Only the lines holding the string "agent" are needed; copy each of them from the data.

********************

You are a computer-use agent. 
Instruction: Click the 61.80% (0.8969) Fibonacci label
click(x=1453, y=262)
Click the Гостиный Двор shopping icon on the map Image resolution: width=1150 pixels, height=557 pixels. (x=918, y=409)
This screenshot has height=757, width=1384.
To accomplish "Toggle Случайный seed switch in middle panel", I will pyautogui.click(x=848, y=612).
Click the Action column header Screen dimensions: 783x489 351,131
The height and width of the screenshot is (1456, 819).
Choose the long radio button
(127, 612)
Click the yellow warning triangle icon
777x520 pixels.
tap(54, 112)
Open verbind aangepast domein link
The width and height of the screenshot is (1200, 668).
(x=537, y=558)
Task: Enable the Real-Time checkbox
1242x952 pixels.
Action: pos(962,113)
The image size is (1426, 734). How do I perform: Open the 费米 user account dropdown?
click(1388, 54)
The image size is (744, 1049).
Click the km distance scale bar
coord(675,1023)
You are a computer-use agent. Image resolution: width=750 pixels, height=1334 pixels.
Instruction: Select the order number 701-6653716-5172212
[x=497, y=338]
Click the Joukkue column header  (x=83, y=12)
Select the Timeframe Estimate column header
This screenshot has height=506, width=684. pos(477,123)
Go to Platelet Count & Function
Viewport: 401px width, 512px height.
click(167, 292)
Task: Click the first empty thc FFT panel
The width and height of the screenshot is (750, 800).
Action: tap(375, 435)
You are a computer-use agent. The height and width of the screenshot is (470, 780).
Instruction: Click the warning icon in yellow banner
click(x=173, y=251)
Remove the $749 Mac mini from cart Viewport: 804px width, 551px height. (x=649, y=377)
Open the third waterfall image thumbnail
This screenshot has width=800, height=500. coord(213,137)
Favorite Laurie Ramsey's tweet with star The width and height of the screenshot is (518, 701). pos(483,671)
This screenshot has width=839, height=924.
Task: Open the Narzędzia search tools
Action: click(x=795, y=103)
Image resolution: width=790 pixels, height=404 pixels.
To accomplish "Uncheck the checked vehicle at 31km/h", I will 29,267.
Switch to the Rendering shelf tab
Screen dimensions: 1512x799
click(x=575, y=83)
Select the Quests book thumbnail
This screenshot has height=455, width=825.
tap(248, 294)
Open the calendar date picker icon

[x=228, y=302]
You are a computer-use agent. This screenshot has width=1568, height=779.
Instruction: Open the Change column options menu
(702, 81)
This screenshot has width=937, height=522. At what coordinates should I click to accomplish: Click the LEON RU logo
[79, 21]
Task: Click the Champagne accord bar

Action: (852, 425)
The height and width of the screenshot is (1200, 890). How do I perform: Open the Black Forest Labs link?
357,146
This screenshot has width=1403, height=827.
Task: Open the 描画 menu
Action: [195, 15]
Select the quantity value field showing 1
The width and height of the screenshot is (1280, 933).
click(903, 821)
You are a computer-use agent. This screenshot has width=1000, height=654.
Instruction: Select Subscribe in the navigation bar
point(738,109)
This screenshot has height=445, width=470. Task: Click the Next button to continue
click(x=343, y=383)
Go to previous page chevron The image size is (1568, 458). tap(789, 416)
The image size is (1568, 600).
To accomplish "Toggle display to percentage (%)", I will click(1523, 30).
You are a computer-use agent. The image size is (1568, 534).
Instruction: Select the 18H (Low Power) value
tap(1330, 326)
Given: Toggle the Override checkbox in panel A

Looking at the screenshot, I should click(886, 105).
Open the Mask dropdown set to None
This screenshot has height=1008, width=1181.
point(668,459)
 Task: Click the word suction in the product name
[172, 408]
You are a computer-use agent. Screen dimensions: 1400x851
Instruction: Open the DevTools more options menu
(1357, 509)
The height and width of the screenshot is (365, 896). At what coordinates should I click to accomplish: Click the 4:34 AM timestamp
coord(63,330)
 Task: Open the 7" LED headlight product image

********************

Completed task:
You are a computer-use agent. 
You are a computer-use agent. Image resolution: width=750 pixels, height=1334 pixels.
You are a computer-use agent. The height and width of the screenshot is (470, 780).
You are a computer-use agent. This screenshot has width=1568, height=779.
You are a computer-use agent. This screenshot has width=1000, height=654.
You are a computer-use agent. The image size is (1568, 534).
You are a computer-use agent. Screen dimensions: 1400x851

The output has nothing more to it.